Here are the transversal lessons I’m picking up from the brands above which are relevant for other food brands, no matter your budget.

  • Don’t out-spend... out-feel. Emotional relevance beats functional advantage. Own emotional space, not just product space. This might come from a nugget buried in your own brand history.

  • Noisy packaging. Safe packaging is no longer safe. You won’t be noticed by whispering.

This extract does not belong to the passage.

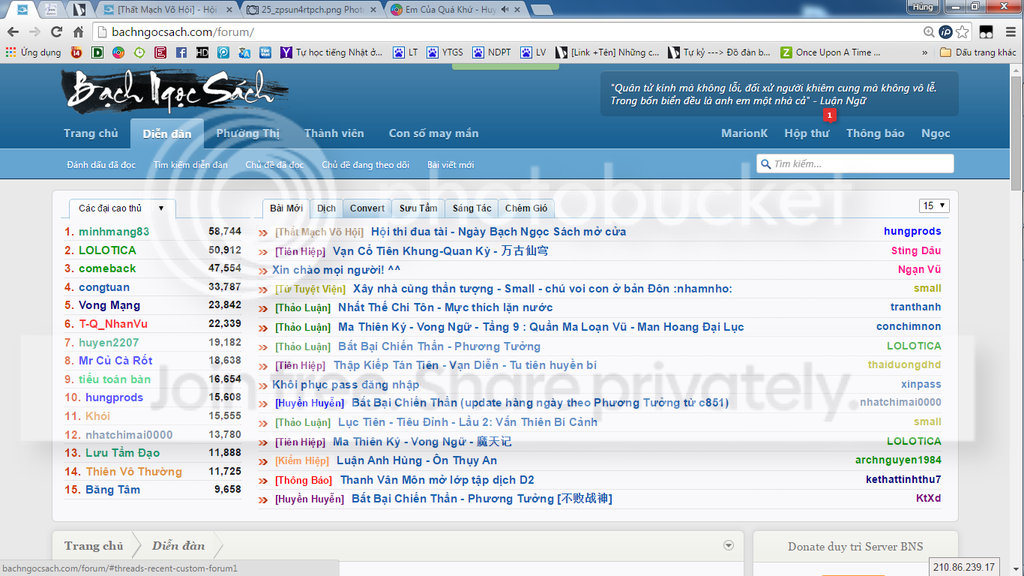Click the browser back arrow
Screen dimensions: 1024x576
(x=15, y=32)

  • Do purpose properly, or don’t do it at all. Performative impact doesn’t stick. Be real or be silent. Both are valid approaches.

  • Use every touchpoint.

    • Packaging = house media

    • Merch = belonging

    • Tradeshows = theatre

  • Treat distribution as brand expression. DTC drops, exclusive stockists, and curated launches are not just tactics: they’re insulation.

  • Be founder-led, even if you’re not one. Act like you’re still earning your place on shelf.

  • Move fast and evolve. Incumbents stagnate. Challengers iterate.


What Next? A Rallying Cry

We spoke at the beginning about some fish who had evolved gills, camouflage and spikes, and seemed somehow uncatchable. And in this sense, Challenger brands (the little fish) are friends, not food.

So: take the 2x2 matrix.

Show it to your team.

Ask them: “If Aldi copied our product tomorrow, would anyone care enough not to switch?”

Choose to move rightwards, before the trawler net finds you. You won’t outswim it with cost savings. You’ll outswim it with character; with the Challenger mindset.

And say it with me, one last time:

“Private label dupes of my product are the biggest existential threat facing my CPG food brand. To survive, I must adopt (and act on) a Challenger Mindset.”